Exercise details:
Please render the records as a Markdown table with the columns Row and Line, starting with the line that contains "You are a computer-use agent." and going on through the line that contains "point(20,27)". Skip blank lines, cover only those lines, and leave the pictures out.

Material provided:

##############################

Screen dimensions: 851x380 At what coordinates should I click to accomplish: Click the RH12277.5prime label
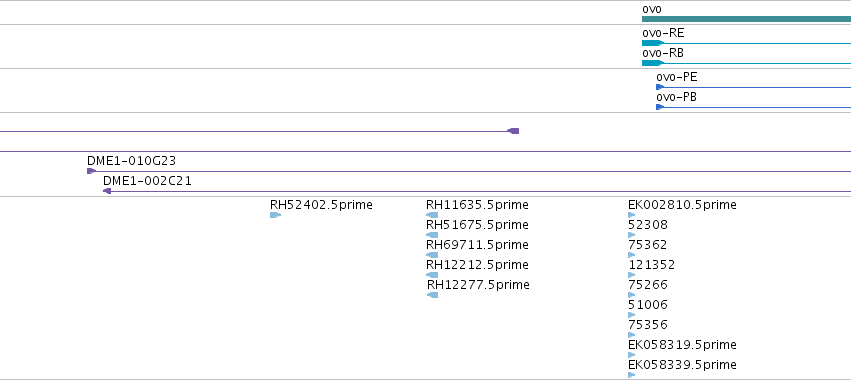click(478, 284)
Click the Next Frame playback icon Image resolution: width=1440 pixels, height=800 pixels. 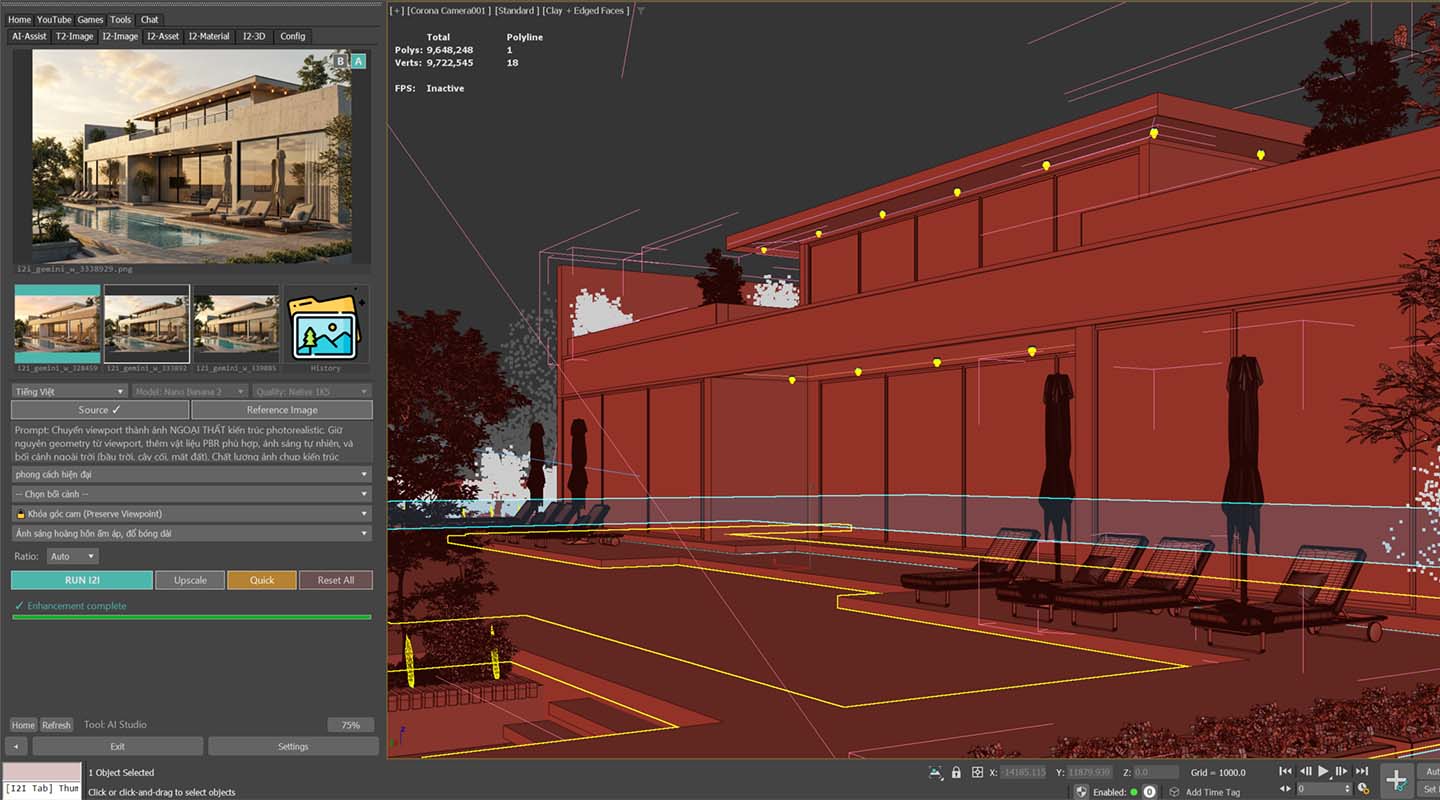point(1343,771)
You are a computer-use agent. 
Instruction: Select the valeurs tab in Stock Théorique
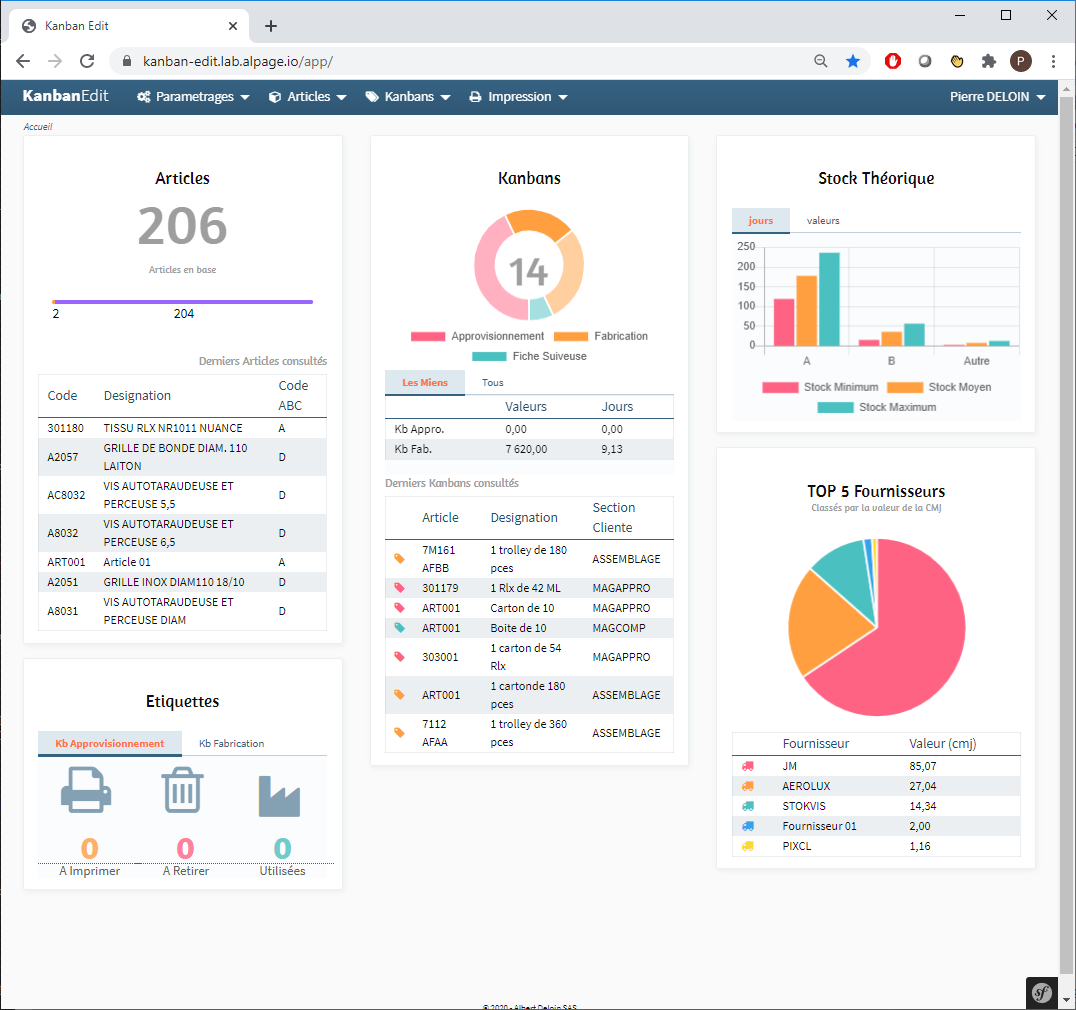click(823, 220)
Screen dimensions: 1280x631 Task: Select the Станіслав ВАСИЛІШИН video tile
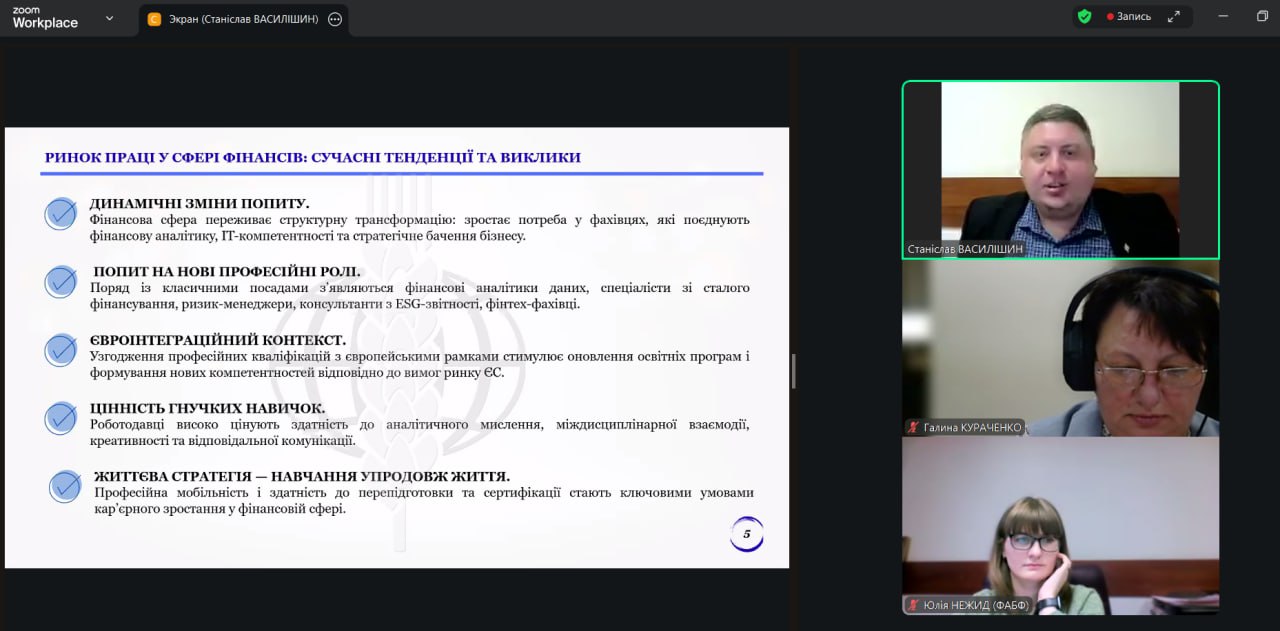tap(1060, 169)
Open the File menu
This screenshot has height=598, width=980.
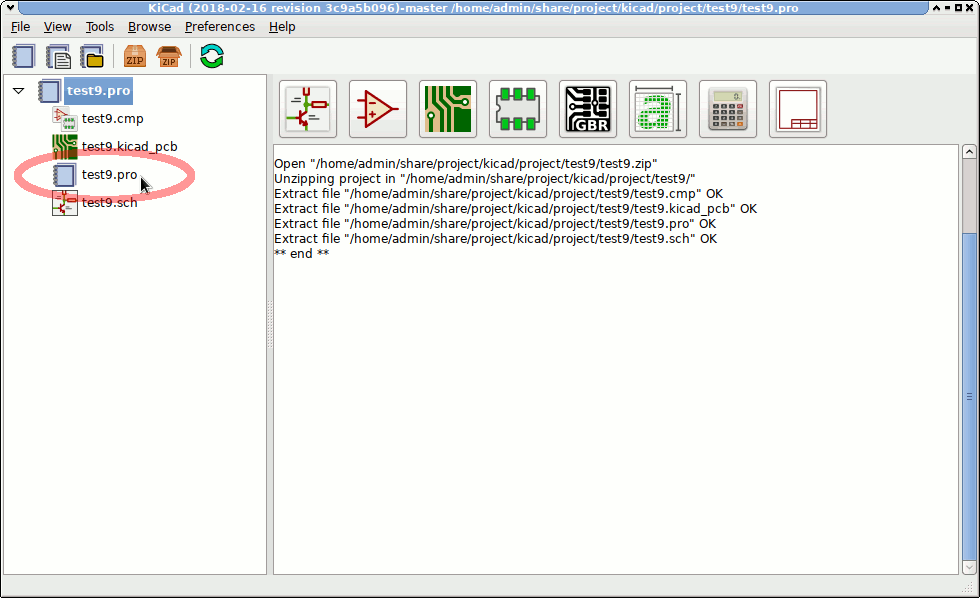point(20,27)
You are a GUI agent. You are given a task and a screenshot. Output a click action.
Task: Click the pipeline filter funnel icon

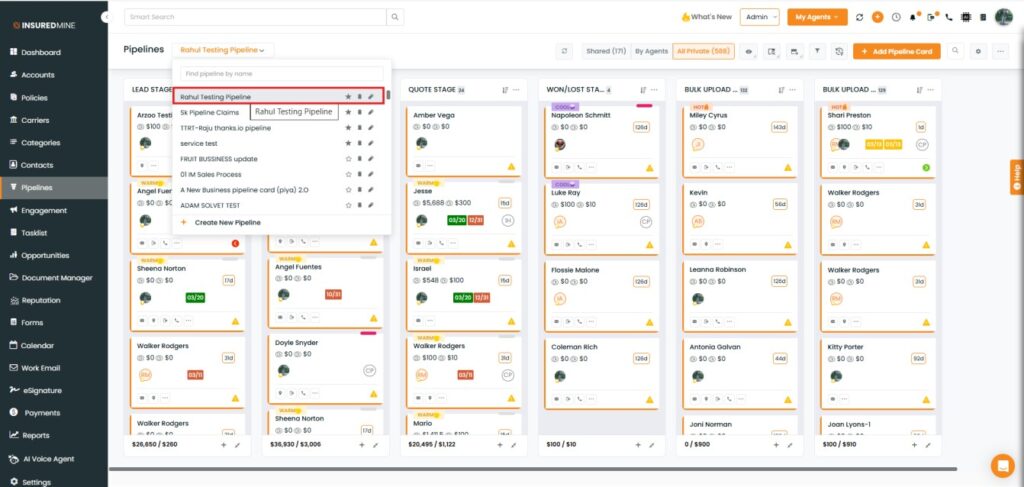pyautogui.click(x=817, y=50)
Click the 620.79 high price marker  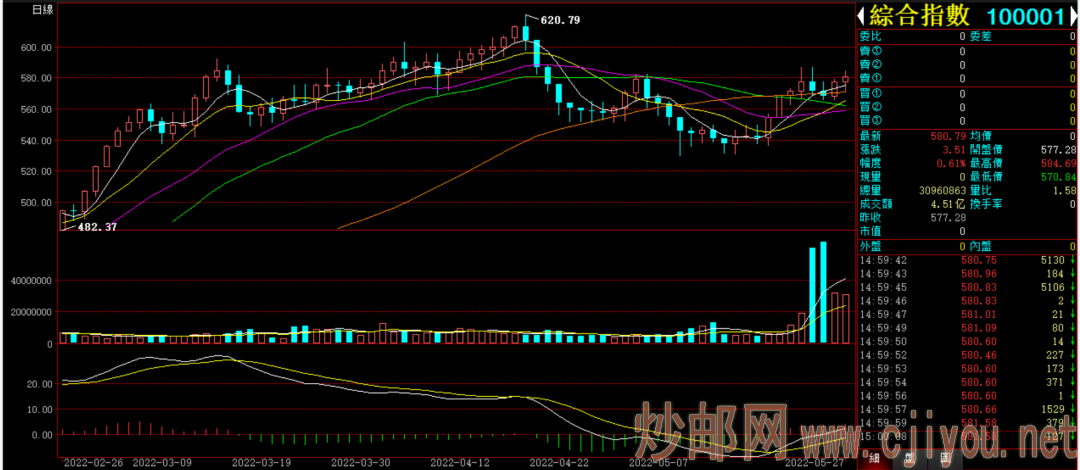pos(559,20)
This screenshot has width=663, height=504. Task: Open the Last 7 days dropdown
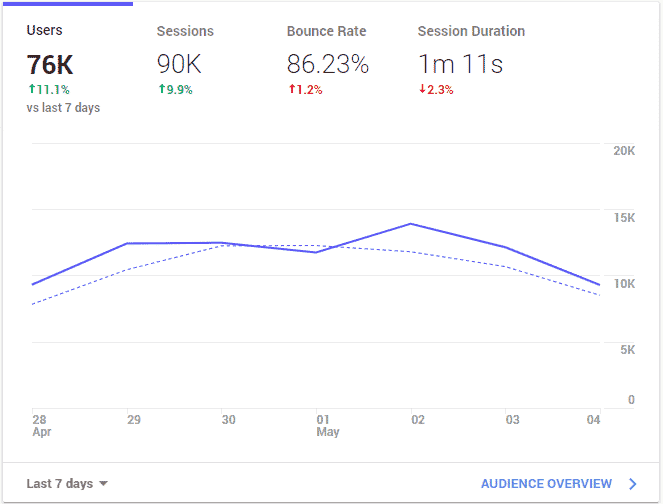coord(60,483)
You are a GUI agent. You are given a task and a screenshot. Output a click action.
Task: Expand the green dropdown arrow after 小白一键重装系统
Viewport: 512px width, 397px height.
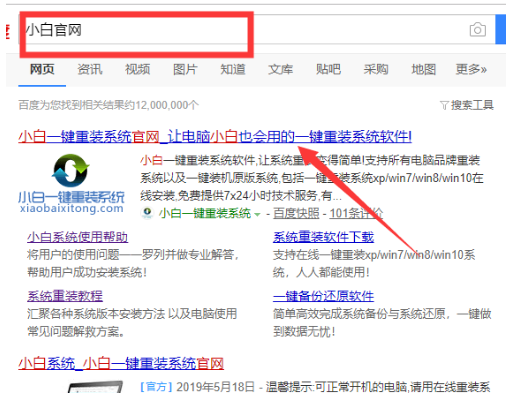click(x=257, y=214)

##############################

Output:
| Row | Line |
|---|---|
| 1 | You are a computer-use agent.  |
| 2 | Instruction: Select the valeurs tab in Stock Théorique |
| 3 | click(823, 220) |
| 4 | Screen dimensions: 1280x631 Task: Select the Станіслав ВАСИЛІШИН video tile |
| 5 | tap(1060, 169) |
| 6 | Open the File menu |
| 7 | This screenshot has height=598, width=980. |
| 8 | point(20,27) |